Les biais de correction sont-ils vraiment là où on le pense ?
Suite à une discussion juste ici : https://www.atelierdesauteurs.com/talks/20456/ecrire-ou-reecrire--#comment_198936
@Nuageux@ a posé cette question :
Ça concerne les biais surtout... On pourrait dire la subjectivité aussi ? Au niveau 1, concernant l'orthographe et peut-être un peu moins strictement la grammaire, c'est hyper encadré, non ? Quelle place reste t'il au biais du correcteur ? Là on est dans un paysage hyper familier et normalisé où tout fait concensus et il n'y a pas grand chose à discuter. À part l'écriture inclusive je vois pas ce qui met du piment dans l'histoire.
Après en 2, oui je comprends les biais et la multitude de causes qui peuvent y mener et en trois j'aurais pensé (je pense !) que c'est encore pire. Pour moi plus on rentre en profondeur dans le texte et plus l'on prend le risque d'être subjectif. Or j'ai l'impression que tu dis l'inverse Isabelle... Ça me perturbe.
Réponse :
Donc je reviens sur les trois niveaux de correction que j'ai pu observé à force, non seulement de traîner par ici (ça commence à faire pas mal d'années !), mais surtout de corriger des auteurs plus aguerris ou de trier (et souvent de rejeter malheureusement) les manuscrits.

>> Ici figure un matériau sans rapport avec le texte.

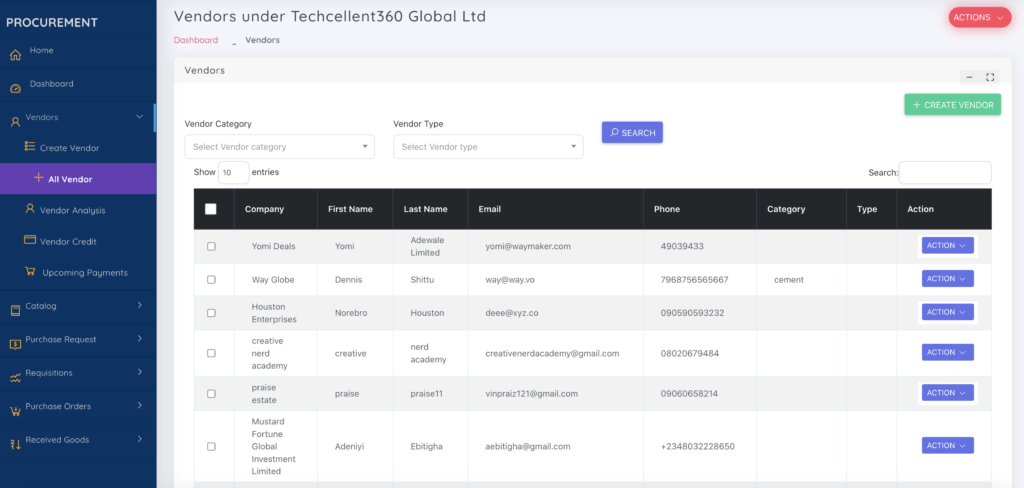Screen dimensions: 1024x488
Task: Collapse the Vendors panel with minus icon
Action: 969,77
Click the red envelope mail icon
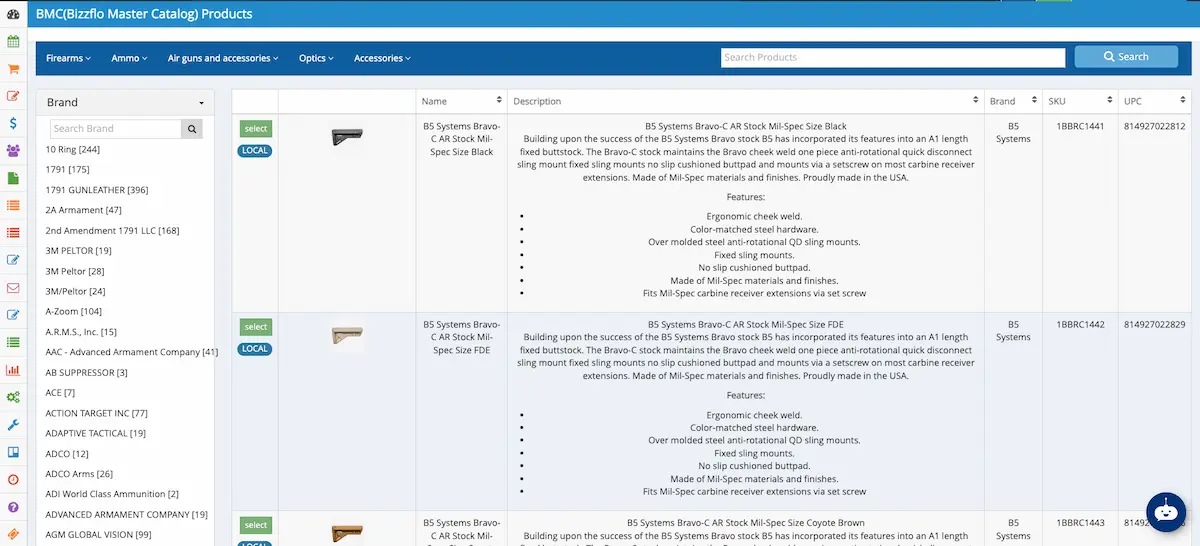The width and height of the screenshot is (1200, 546). tap(13, 288)
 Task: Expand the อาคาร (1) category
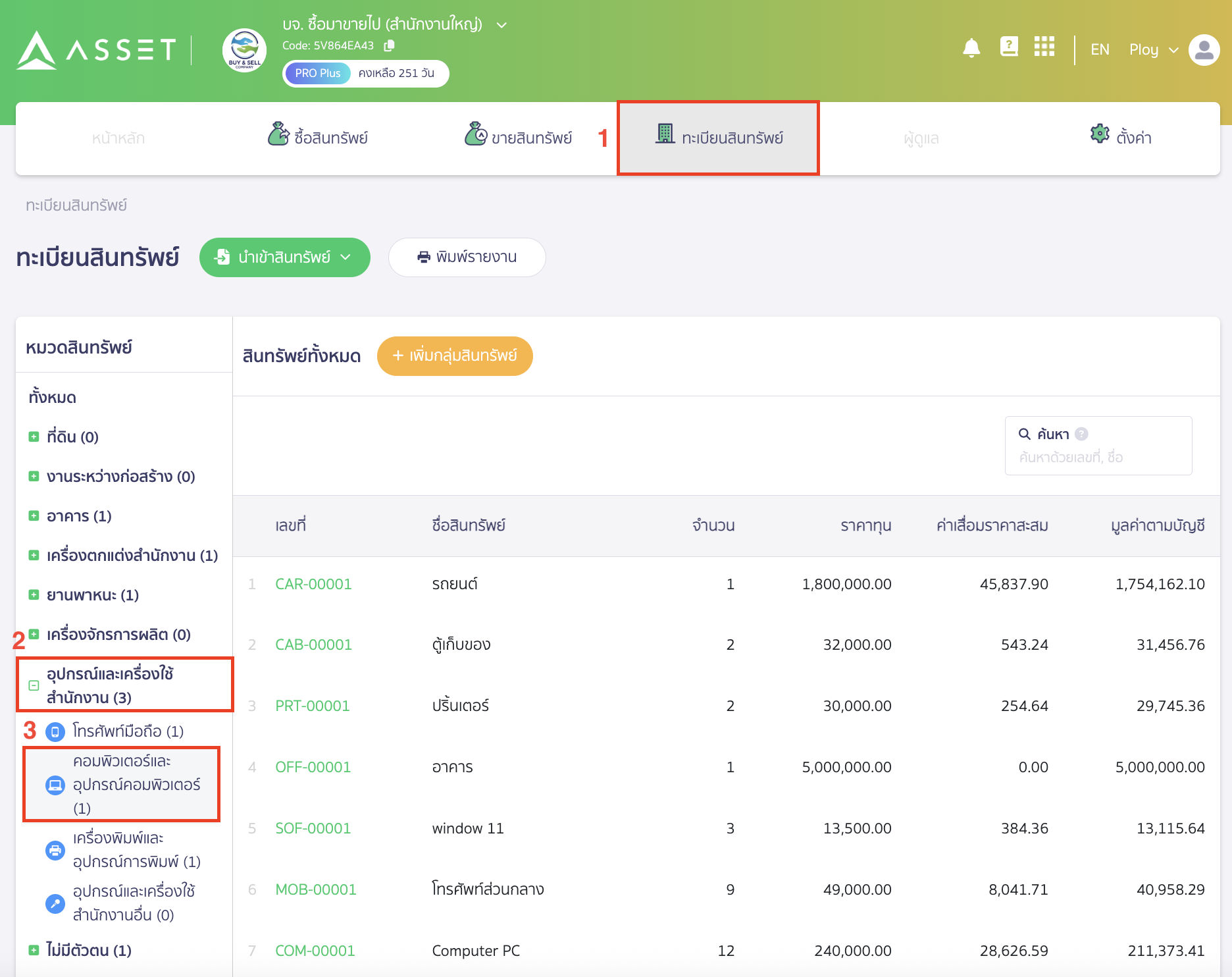(34, 516)
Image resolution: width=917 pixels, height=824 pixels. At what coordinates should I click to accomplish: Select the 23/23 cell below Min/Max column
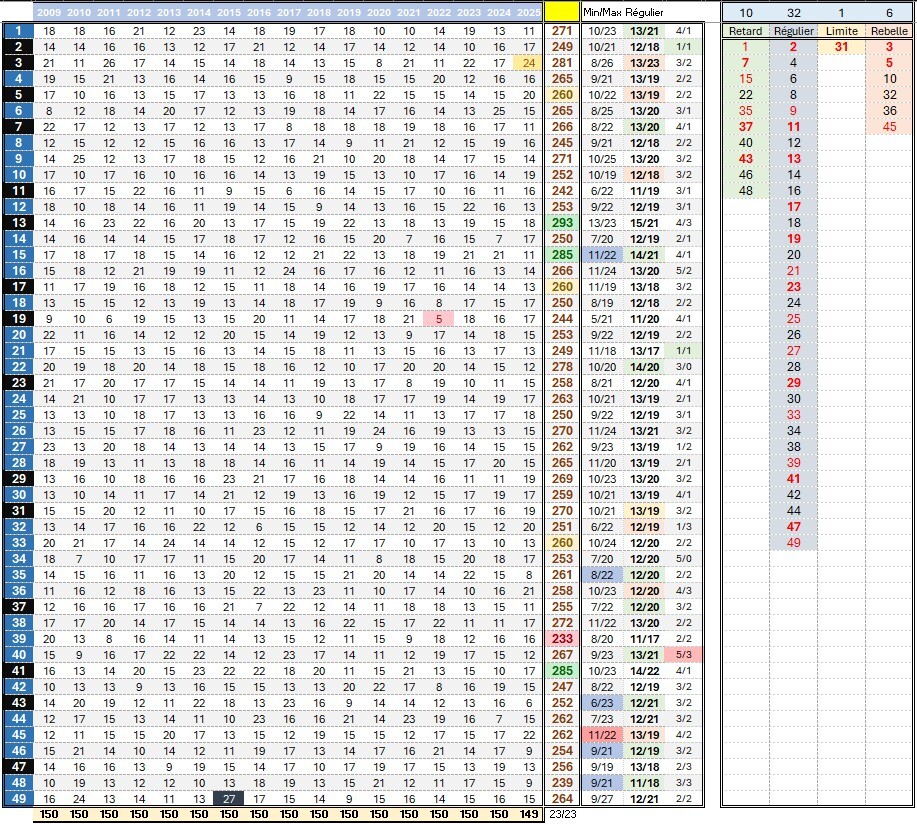pyautogui.click(x=562, y=814)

J'ai classé les niveaux en 1, 2 et 3, mais ce n'est pas un ordre chronologique, c'est une donnée de profondeur, le 1 étant le plus superficiel. C'est aussi ce qui vient le plus facilement sur Scribay pour des raisons de population d'utilisateurs. 99% des utilisateurs ne sont ni écrivains, ni même du milieu éditorial donc sont des amateurs purs, des amoureux des mots plus ou moins expérimentés et plus ou moins poussés dans leur cheminement personnel. (Tu me connais, je ne mets aucun jugement de valeur, je ne fais qu'un constat). Les auteurs/relecteurs d'ici vont donc apporter ce qu'ils sont sur les corrections et ce qu'ils sont dépendra de leur patrimoine de lecteur (les oeuvres qui les peuplent et qu'ils affectionnent. Evidemment, il y a un écart entre un lecteur qui ne lit que des romances YA et un lecteur qui ne jure que par Beckett ou Faulkner). Et voilà où je veux en venir.
Le niveau 1 concerne l'aspect superficiel du texte (je ne préfère pas parler de forme car j'y mets un sens différent, je parlerai de formalité du texte). En gros, faute d'orthographe (effectivement incontestables) et de grammaire (plus subtil car la grammaire ne se limite pas aux accords féminins ou pluriel, ou à la place du COD). Dans ce niveau de correction tu vas notamment avoir la conjugaison et @Anna Soa@ m'a servi sur un plateau l'exemple de la concordance des temps. J'ai souvent été reprise par des lecteurs ici sur la concordance des temps : il s'agissait d'une erreur de correcteur car la concordance des temps n'est pas une obligation d'écriture, bien au contraire. Et voilà où le biais peut s'installer. Une habitude de lecture peut entraîner un correcteur sur des corrections de syntaxe qui n'ont pas lieu d'être au regard du texte qu'il lit.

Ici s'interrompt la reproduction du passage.